L’essayer, c’est l’adopter

Ce qui l’a mis en selle ? Les réunions organisées à la CUS. « Au début, j’allais de notre siège, avenue de la Paix, jusqu’à la CUS en voiture. Un jour, je me suis dit que ce n’était plus possible et j’ai fait l’effort d’acheter un vélo, juste pour ça : me rendre à la CUS. Et là, j’ai redécouvert la ville et des sensations de gamin… Si j’arrivais à mettre chaque acquéreur sur un vélo pour que lui aussi redécouvre ces sensations, ce serait magnifique ! », s’enthousiasme-t-il. D’où l’idée du Vélhop, qui permet d’essayer – gratuitement, le promoteur prenant en charge pendant un an les 80 € d’abonnement – sans s’engager. Avec le pari qu’une fois que les gens auront testé, ils ne pourront plus s’en passer…

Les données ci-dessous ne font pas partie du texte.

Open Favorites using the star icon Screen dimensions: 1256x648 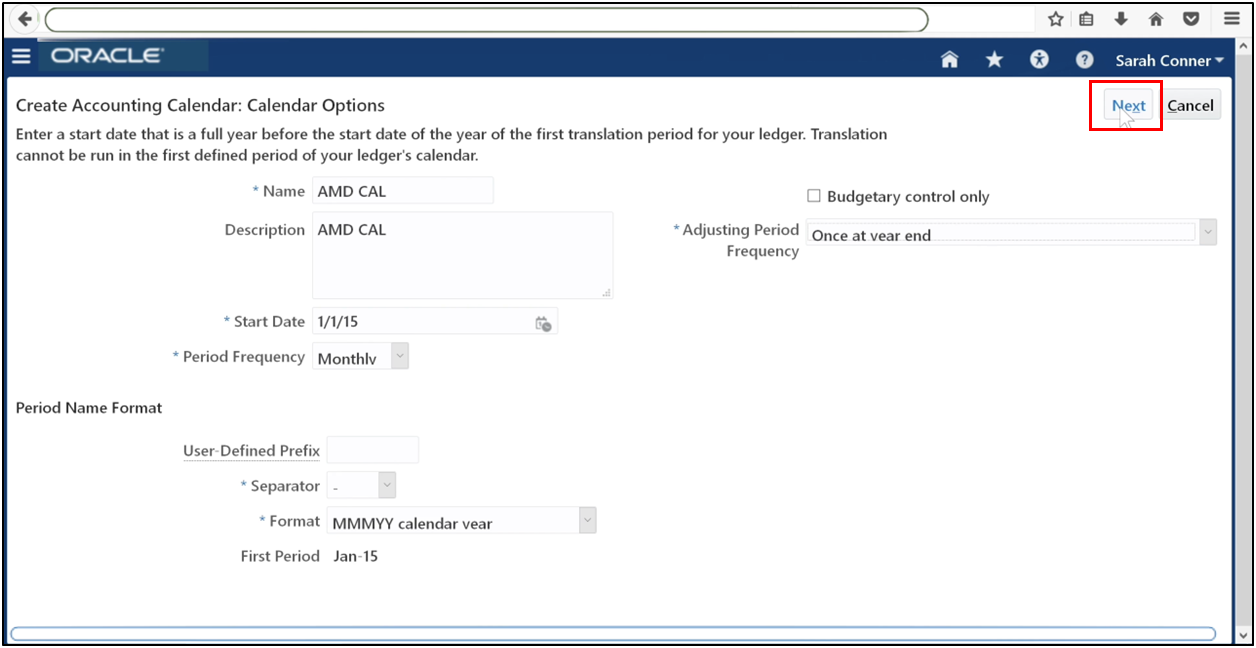tap(993, 60)
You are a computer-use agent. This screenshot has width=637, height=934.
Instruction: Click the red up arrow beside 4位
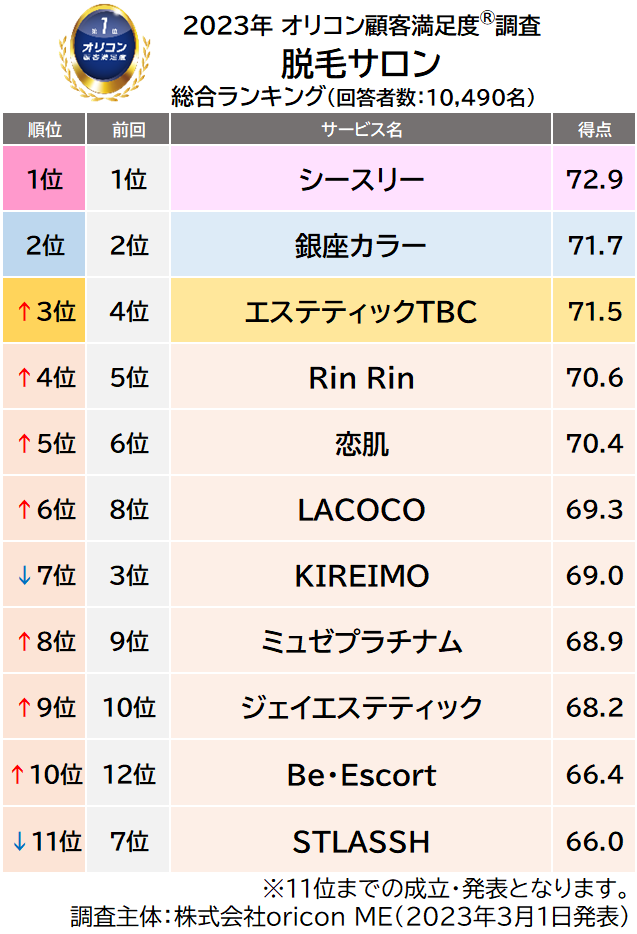coord(22,378)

D’où, aussi, un effort particulier fait sur les parkings à vélos – auxquels 341 m 2 ont été dédiés –, en matière d’accessibilité, de sécurisation et de visibilité. « C’est vital. S’il faut chicaner et porter son vélo, on perd l’envie. Trois marches à monter, c’est 20 % de perte sur l’usage », estime Alain Jund. Au Grand Angle, une partie des parkings sera accessible de plain-pied. « Et pour tous, nous avons choisi des locaux nobles », insiste Georges Bousleiman, pour qui l’accent mis sur le vélo vient conforter l’esprit du projet, avec ses systèmes de récupération d’eaux pluviales et sa terrasse sur le toit.

« Au final, tout le monde est gagnant », estime l’adjoint. Les habitants – Alain Jund a calculé, il faut six minutes pour venir de la place de l’Étoile, et l’on sait les soucis causés par la circulation automobile avenue du Rhin –, l’opérateur, pour qui la construction de parkings pour les vélos coûte nettement moins cher
que pour les voitures, sans compter que cela libère de l’espace, et la collectivité, grande adepte, on le sait, des déplacements doux.

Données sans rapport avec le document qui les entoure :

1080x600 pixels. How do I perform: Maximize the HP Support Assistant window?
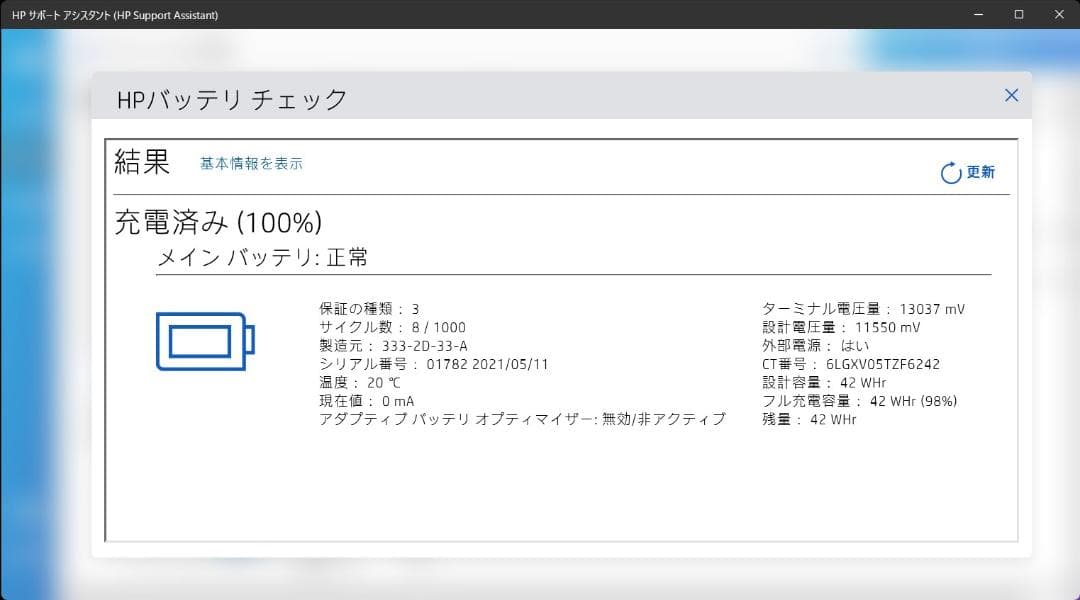point(1018,14)
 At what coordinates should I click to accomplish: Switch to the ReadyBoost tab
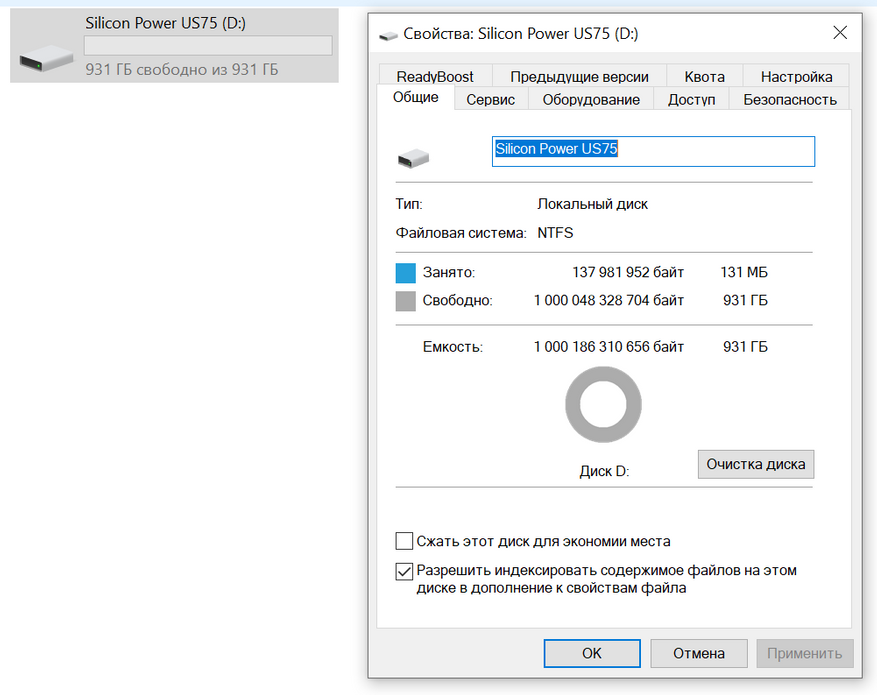pyautogui.click(x=434, y=76)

« L’idée est de montrer aux gens qu’il est possible de se déplacer à vélo. Ce qu’il faut, c’est trouver le prétexte. Après on prend l’habitude et cela devient un réflexe. D’autant qu’ici, on est à côté de la station de tram et le long de la piste cyclable », insiste l’adjoint. Il ne rêve plus que d’une chose : voir d’autres opérateurs – bailleurs privés, mais aussi, pourquoi pas, publics – emprunter le même chemin que ce « pionnier ». Ce serait la preuve qu’à Strasbourg, le vélo est entré dans la norme.

1 commentaire:

  1. Bonjour,
    je suis locataire d'un appartement dans cette résidence et je n'ai pas d'emplacement dans le parking. Je vais au travail à vélo (rive étoiles) mais je suis contraint de garder ma voiture pour les courses et les déplacements professionnels. Il me paraît judicieux de poser cette question ne serait il pas judicieux qu'il y ait des zones de"stockage" pour nos voitures au lieu de les laisser envahir les trottoirs des rues adjacentes?